**YOUR TASK**
Search the listing below for lines that hold the word "column", and report only how many there are.

**INFORMATION SUPPLIED**
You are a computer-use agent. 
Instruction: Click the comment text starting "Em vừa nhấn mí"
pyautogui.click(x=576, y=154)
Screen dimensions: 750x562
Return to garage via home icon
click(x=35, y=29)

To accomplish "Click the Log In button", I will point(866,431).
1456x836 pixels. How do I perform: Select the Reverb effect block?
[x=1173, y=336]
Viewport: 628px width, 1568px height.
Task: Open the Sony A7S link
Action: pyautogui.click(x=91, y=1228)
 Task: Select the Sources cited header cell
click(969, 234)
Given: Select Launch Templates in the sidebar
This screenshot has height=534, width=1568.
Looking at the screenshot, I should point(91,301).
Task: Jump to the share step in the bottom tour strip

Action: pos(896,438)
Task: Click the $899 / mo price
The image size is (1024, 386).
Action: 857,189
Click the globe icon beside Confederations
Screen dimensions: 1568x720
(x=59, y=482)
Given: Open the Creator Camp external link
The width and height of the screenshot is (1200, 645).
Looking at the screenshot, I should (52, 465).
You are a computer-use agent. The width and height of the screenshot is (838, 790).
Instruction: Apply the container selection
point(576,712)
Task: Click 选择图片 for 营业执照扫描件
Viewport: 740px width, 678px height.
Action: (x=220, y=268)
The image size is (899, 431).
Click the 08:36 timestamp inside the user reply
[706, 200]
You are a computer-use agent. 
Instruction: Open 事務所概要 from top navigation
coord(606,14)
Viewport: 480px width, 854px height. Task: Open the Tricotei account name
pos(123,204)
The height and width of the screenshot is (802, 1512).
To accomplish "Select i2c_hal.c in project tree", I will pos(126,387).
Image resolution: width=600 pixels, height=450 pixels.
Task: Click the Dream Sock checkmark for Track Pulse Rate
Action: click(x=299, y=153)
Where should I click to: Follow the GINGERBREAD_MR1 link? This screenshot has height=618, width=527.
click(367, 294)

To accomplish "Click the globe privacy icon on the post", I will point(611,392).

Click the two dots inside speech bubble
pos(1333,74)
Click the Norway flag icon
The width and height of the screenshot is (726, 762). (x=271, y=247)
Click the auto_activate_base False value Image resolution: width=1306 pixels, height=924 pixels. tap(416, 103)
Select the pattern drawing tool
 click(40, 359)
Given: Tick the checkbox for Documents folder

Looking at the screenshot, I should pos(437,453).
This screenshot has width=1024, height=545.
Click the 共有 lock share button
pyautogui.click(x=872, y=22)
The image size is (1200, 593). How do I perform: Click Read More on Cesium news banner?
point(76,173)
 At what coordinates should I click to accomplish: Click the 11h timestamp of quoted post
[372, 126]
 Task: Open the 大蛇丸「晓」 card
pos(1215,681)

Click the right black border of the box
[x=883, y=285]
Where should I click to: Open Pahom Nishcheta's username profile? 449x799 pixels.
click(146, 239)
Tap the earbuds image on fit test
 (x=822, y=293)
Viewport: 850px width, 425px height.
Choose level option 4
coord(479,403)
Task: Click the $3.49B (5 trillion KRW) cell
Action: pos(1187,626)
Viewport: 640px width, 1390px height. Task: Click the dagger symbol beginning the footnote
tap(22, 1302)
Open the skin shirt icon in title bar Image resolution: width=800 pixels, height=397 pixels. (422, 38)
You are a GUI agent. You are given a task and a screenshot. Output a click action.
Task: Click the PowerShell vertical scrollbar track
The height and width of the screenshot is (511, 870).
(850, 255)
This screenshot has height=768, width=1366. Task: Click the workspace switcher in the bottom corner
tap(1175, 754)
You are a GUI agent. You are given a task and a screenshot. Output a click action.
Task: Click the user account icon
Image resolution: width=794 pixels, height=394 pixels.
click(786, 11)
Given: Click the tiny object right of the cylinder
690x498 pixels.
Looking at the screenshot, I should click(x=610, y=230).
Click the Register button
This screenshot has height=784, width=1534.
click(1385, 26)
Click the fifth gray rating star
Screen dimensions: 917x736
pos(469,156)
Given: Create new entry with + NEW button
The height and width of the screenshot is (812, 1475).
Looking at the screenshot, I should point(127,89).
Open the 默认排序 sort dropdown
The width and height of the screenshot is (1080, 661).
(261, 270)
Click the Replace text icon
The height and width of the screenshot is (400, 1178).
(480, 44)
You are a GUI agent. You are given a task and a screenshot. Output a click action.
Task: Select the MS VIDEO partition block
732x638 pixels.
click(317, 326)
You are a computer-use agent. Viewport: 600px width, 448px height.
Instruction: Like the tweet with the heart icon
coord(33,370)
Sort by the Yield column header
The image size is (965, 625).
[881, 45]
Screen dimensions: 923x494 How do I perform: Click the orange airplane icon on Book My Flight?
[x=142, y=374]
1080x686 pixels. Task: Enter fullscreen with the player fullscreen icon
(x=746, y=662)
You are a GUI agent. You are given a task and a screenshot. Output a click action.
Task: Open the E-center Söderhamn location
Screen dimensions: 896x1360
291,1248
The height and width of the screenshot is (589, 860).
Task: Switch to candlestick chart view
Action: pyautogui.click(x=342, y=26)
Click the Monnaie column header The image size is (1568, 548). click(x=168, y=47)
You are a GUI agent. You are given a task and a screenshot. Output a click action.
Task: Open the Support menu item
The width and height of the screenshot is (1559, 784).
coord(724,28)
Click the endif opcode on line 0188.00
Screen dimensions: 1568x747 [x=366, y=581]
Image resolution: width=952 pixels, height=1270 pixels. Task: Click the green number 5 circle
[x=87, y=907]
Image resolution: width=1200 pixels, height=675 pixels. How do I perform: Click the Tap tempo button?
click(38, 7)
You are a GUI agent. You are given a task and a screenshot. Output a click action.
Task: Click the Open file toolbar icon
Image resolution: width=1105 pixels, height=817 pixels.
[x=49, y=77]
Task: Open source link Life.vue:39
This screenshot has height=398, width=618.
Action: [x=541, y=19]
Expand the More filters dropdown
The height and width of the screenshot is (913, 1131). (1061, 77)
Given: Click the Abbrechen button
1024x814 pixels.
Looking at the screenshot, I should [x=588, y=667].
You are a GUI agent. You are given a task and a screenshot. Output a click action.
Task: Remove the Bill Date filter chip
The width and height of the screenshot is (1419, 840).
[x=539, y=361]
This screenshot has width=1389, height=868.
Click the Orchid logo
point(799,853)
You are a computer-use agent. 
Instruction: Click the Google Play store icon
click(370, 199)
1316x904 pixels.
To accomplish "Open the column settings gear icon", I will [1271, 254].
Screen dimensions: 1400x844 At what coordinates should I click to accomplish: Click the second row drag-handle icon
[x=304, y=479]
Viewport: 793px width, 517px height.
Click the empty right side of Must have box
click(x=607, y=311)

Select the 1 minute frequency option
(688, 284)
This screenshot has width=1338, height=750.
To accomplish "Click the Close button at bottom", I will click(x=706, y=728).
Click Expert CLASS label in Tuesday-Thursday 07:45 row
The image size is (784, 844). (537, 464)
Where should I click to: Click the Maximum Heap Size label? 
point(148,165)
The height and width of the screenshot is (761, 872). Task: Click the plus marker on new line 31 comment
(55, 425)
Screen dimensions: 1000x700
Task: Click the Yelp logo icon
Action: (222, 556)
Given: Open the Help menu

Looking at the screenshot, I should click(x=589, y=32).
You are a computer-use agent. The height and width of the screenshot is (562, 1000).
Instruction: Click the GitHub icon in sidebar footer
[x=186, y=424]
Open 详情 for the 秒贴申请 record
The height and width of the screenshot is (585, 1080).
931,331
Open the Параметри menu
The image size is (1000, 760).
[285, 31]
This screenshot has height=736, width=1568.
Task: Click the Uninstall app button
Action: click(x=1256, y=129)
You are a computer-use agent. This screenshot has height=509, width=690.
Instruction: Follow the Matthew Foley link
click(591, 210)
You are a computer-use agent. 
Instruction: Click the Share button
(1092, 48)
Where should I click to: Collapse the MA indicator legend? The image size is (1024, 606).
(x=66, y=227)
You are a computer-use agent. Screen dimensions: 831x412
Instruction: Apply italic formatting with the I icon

**FINAL ANSWER**
3